═══ Exercise input

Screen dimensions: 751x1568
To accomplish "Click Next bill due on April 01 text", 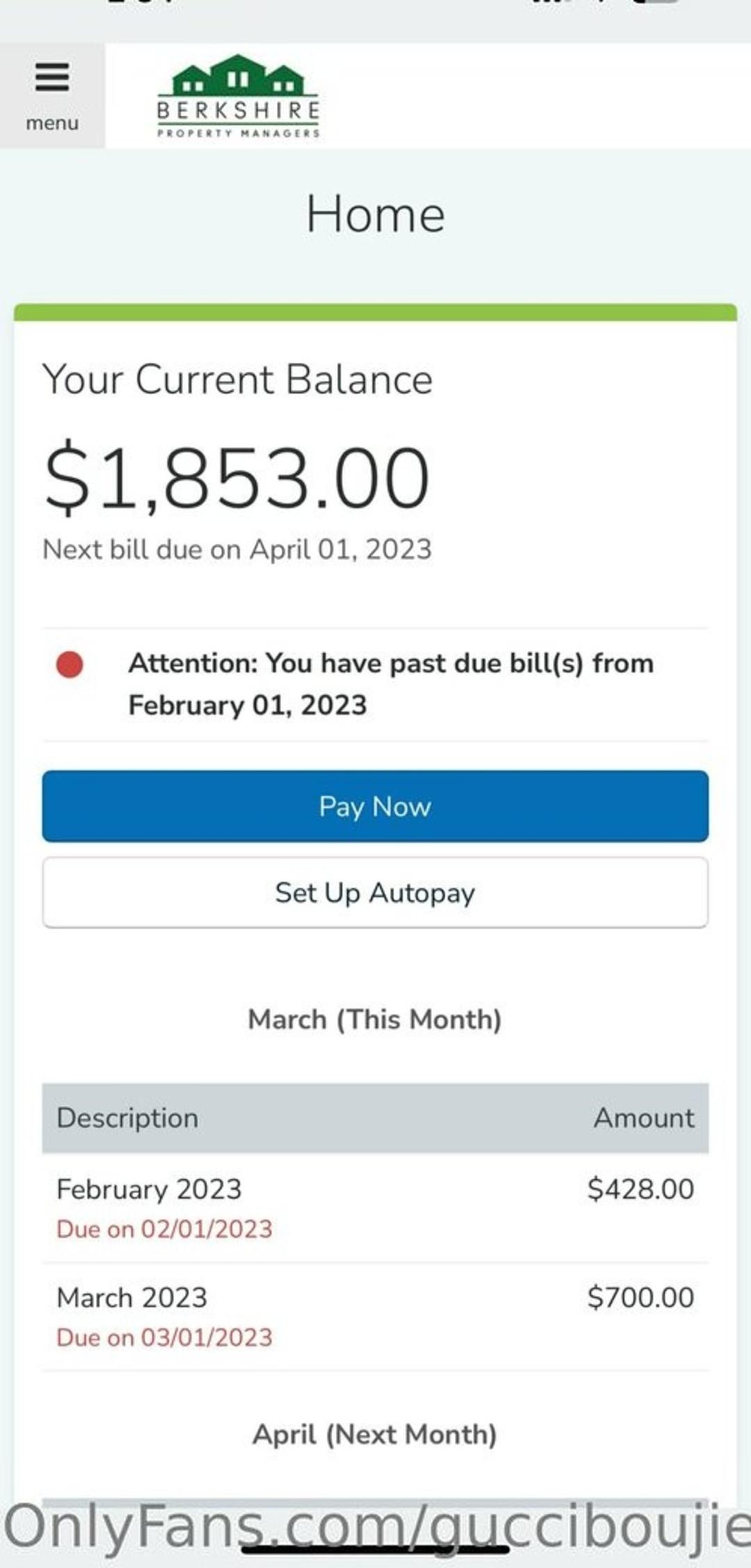I will [237, 549].
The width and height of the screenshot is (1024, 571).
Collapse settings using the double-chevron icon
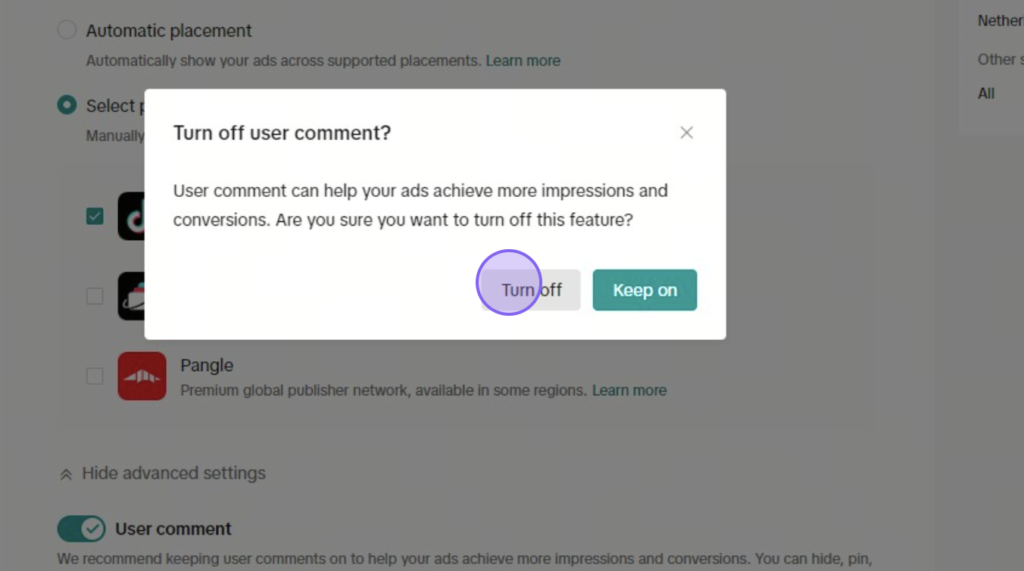tap(65, 474)
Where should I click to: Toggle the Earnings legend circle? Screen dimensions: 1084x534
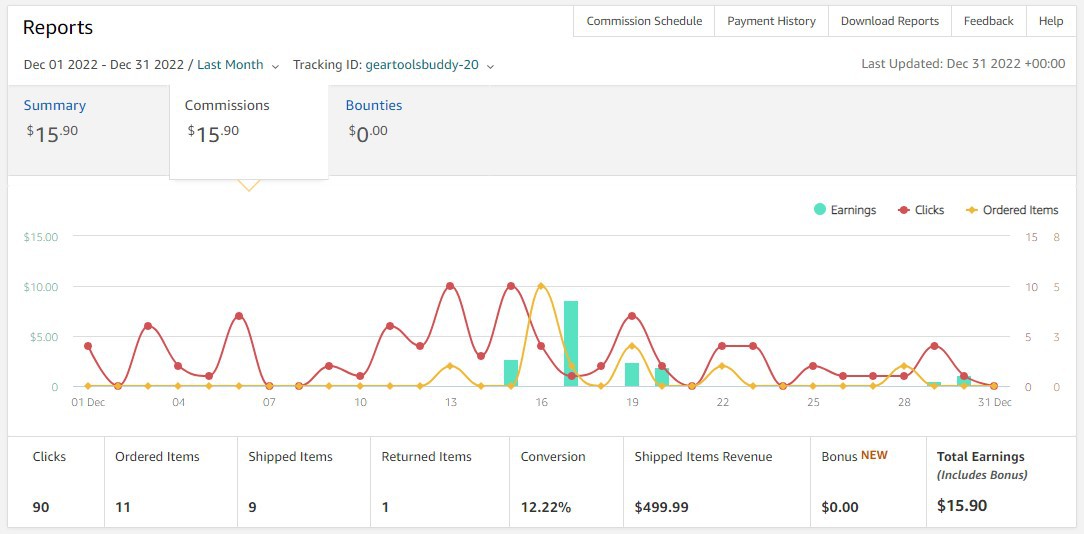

══════

● The exercise
State how many lines in the listing above contain the string "dimensions". Reply with the number alone.

● Written response
2